Work to complete
Output begins at the line with "Click the down" and ends at the last line of the records below. Copy each line in that span exactly, and leave out pictures.

Source data
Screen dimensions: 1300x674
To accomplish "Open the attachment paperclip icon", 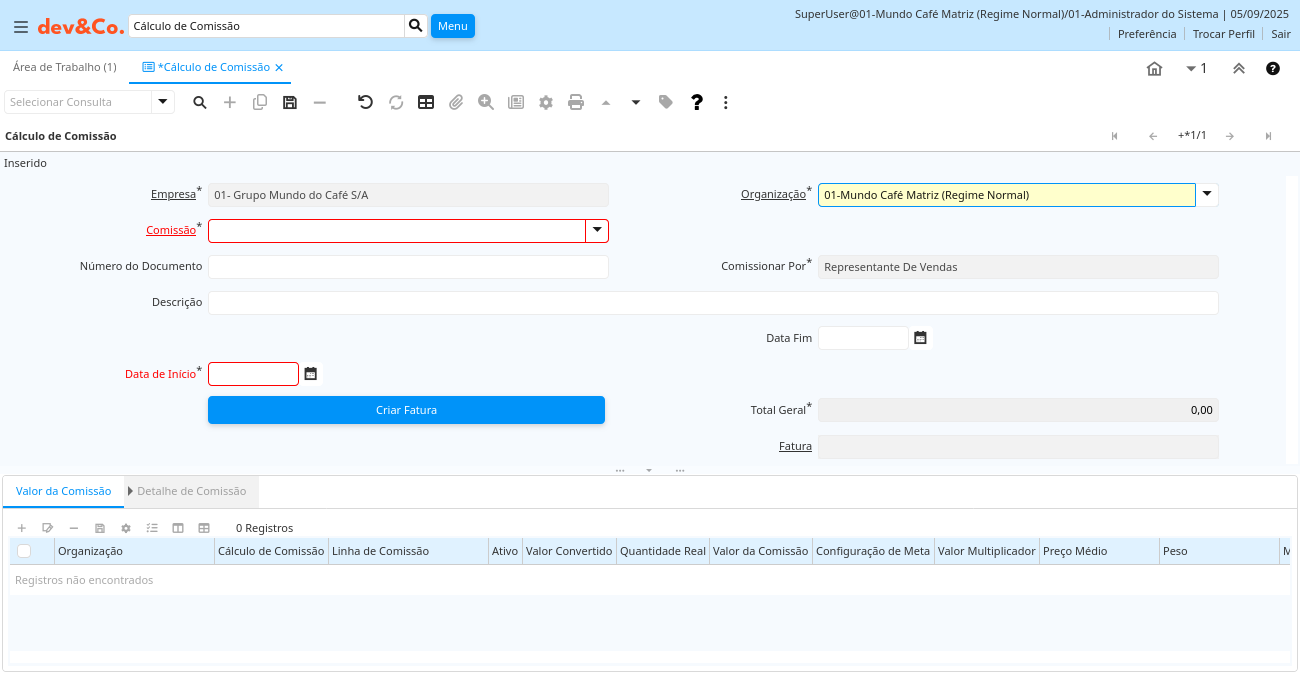I will click(x=456, y=102).
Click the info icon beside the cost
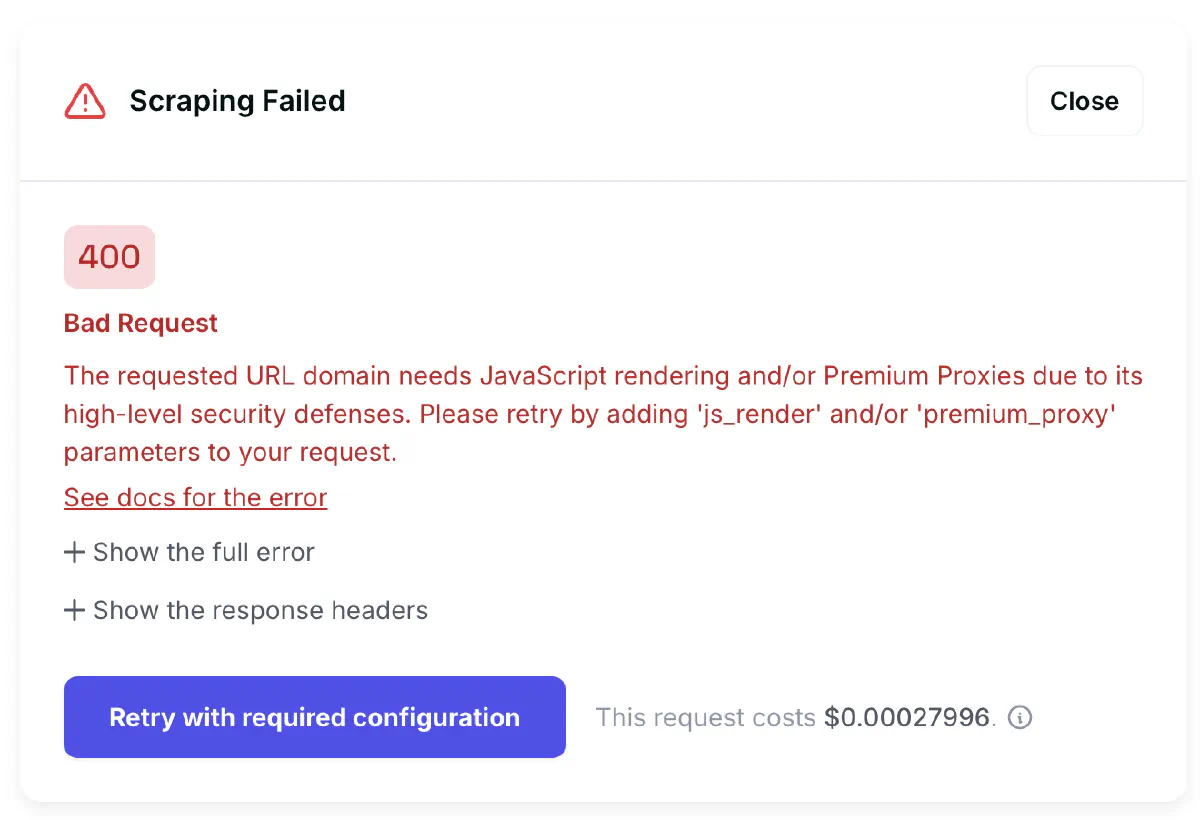 [1020, 717]
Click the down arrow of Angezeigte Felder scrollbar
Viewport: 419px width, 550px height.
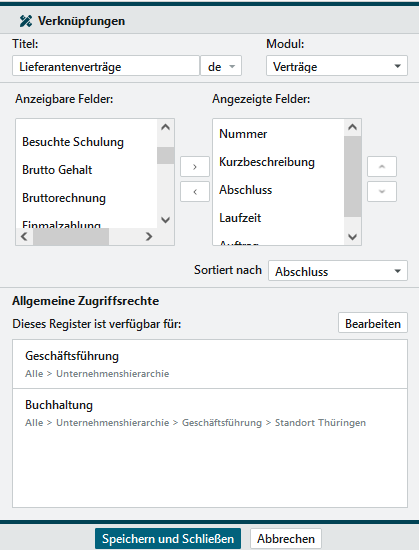pyautogui.click(x=353, y=237)
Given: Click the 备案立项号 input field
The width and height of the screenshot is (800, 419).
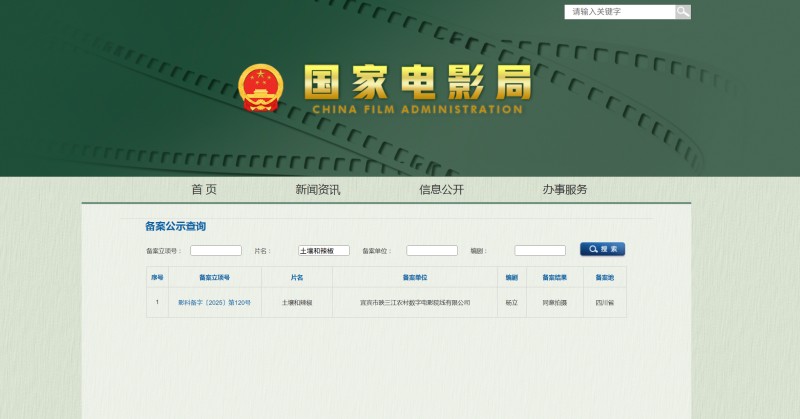Looking at the screenshot, I should click(216, 250).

Result for this task
Click the down arrow of Angezeigte Felder scrollbar
Viewport: 419px width, 550px height.
pyautogui.click(x=353, y=237)
Given: Click the 备案立项号 input field
The width and height of the screenshot is (800, 419).
Looking at the screenshot, I should click(216, 250).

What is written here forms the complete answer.